§ WORK INSTRUCTION: Starting at the line that contains "Imprint (291, 636)", transcribe each line exactly through the last line of the data. Include nothing else.

§ THE RECORDS:

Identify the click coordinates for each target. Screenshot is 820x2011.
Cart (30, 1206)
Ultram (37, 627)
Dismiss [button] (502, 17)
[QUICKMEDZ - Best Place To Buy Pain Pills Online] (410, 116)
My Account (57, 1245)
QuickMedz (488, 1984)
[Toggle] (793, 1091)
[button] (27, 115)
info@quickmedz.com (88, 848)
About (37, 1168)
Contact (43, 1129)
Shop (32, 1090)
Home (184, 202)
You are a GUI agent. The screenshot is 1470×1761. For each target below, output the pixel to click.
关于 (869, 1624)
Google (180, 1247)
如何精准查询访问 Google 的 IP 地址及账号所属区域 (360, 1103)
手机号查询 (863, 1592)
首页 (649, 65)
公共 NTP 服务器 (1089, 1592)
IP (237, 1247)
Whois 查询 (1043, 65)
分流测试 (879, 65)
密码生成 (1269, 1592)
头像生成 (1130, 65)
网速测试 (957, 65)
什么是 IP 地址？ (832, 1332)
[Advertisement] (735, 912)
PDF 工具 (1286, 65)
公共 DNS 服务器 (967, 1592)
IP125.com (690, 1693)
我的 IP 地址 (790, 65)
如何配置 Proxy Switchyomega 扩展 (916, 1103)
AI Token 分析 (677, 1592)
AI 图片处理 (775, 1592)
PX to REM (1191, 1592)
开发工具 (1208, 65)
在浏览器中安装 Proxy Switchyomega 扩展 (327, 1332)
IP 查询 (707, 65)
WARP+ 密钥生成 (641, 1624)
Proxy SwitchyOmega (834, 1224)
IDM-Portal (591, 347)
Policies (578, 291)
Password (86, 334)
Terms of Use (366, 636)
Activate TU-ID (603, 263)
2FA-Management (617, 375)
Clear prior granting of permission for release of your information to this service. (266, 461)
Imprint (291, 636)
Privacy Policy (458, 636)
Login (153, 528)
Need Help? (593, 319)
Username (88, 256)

§ ANSWER FOR THIS EXERCISE:
Imprint (291, 636)
Privacy Policy (458, 636)
Login (153, 528)
Need Help? (593, 319)
Username (88, 256)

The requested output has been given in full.